Investing.com – Niemcy, krok po kroku, zbliżają się do racjonowania zapasów gazu ziemnego, obawiając się całkowitego odcięcia dostaw z Rosji, poinformował w czwartek niemiecki serwis informacyjny dpa, powołując się na anonimowych urzędników.
Największa gospodarka Europy uruchomi drugą fazę swojego trójfazowego planu, obejmującego gwarancję bezpieczeństwa dostaw, umożliwiając dostawcom przerzucenie na odbiorców gwałtownego wzrostu kosztów i ułatwiając przedsiębiorstwom użyteczności publicznej ponowne uruchomienie elektrowni węglowych w celu zapewnienia stałych dostaw energii elektrycznej.
To posunięcie prawdopodobnie uderzy w największych konsumentów gazu ziemnego w kraju, do których należy sektor chemiczny i motoryzacyjny. Z gwałtownym wzrostem kosztów produkcji muszą liczyć się tacy giganci, jak: BASF (ETR:BASFN), Lanxess (ETR:LXSG), Covestro (ETR:1COV) oraz wielka trójka producentów samochodowych: Mercedes Benz (ETR:MBGn), BMW (ETR:BMWG) i Volkswagen (ETR:VOWG_p). O godz. 10:00, wicekanclerz i minister gospodarki Robert Habeck ma złożyć specjalne oświadczenie.
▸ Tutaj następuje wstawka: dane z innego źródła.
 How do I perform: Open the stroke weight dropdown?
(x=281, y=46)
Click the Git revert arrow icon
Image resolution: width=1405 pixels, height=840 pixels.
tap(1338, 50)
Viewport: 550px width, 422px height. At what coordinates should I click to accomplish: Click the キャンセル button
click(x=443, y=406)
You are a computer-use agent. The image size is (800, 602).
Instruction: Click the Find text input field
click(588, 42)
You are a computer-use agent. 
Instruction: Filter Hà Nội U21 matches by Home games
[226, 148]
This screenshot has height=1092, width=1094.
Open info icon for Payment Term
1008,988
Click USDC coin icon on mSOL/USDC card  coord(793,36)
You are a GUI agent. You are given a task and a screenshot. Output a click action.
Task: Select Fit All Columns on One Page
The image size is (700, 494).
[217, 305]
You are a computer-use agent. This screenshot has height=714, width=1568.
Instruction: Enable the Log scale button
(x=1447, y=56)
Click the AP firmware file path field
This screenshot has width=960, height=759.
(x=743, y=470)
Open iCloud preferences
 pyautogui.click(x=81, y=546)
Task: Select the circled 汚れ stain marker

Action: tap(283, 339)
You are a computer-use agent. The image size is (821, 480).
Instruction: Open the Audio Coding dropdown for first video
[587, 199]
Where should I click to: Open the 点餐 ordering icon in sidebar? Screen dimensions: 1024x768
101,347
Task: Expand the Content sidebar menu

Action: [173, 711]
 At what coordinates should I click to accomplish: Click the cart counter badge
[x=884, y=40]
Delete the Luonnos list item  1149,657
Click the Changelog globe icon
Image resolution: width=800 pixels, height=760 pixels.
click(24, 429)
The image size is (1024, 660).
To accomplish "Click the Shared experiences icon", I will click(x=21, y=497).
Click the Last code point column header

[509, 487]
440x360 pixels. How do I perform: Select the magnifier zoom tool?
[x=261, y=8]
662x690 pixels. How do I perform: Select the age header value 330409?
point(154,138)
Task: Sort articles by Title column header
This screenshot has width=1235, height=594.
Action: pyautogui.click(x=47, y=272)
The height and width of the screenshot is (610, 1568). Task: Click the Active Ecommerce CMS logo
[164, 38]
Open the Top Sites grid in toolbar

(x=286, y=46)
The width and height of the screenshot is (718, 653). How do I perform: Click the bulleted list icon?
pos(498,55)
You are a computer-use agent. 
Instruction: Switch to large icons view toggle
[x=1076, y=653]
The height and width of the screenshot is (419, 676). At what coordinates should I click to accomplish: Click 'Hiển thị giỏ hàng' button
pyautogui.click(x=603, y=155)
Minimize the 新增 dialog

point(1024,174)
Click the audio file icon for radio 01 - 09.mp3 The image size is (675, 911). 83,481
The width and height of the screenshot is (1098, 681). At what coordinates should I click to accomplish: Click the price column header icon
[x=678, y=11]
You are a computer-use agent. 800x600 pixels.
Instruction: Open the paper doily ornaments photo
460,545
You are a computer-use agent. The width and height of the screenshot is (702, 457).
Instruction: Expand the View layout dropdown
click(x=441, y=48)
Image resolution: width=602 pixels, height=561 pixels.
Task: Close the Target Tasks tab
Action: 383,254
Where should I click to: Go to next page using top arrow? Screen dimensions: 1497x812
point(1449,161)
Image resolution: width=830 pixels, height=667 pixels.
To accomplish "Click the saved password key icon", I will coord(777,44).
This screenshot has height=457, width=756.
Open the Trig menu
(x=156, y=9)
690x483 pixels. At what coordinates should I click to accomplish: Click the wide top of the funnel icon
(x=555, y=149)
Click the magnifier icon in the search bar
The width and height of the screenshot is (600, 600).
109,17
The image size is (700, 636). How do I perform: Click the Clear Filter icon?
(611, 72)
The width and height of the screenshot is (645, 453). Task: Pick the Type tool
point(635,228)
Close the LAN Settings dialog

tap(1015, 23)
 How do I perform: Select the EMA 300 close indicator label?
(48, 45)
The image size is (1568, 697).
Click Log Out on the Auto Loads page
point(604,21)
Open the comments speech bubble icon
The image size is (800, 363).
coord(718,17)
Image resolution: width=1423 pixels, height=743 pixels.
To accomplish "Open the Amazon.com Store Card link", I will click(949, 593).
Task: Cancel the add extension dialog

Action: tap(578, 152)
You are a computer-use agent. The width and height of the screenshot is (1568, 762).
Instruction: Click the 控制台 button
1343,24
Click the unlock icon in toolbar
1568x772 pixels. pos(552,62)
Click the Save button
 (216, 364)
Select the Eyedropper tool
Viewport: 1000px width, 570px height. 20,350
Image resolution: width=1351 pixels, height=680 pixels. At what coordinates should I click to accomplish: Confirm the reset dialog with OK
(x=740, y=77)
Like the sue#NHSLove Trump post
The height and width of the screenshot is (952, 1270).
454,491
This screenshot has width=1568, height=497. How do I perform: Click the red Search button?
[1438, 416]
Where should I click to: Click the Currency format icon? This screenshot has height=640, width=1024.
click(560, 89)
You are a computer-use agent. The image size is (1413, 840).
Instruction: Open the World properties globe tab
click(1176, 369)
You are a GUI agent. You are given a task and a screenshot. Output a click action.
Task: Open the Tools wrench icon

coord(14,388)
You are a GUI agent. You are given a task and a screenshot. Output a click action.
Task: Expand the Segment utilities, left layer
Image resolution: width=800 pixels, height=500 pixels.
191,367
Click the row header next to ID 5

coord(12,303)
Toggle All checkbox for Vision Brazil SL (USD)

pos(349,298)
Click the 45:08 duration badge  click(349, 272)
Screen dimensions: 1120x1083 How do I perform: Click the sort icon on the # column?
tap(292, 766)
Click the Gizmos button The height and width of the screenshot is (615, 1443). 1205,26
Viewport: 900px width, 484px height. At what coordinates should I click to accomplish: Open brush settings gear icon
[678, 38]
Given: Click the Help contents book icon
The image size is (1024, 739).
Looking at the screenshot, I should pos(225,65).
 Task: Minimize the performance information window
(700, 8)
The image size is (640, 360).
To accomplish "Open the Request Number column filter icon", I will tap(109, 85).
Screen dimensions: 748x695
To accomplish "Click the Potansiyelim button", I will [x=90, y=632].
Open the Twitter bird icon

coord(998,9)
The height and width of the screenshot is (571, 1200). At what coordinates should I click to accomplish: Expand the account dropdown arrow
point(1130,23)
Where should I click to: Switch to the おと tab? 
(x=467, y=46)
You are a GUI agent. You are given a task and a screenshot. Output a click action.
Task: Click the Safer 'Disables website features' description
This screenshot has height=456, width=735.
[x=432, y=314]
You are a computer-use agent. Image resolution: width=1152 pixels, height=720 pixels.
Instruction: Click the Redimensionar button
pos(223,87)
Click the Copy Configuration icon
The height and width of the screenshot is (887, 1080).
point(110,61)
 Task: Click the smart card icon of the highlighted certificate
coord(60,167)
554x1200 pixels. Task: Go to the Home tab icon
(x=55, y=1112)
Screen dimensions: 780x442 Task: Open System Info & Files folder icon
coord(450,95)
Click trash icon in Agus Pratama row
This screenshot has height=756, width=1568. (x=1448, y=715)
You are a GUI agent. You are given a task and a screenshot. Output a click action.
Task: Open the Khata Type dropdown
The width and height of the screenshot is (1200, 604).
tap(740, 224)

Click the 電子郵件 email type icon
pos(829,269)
Decyzja Niemiec została podjęta tydzień po tym, jak Rosja ograniczyła dostawy gazu swemu największemu klientowi o 60% tłumacząc to problemami technicznymi ze sprężarkami, które utknęły w Kanadzie z powodu sankcji Ottawy. Jednak monopolista eksportowy Gazprom (MCX:GAZP) zdecydował się nie dostarczać gazu alternatywną trasą przez Ukrainę. Habeck odrzucił wyjaśnienia Gazpromu i powiedział, że posunięcie to było „umotywowane politycznie”.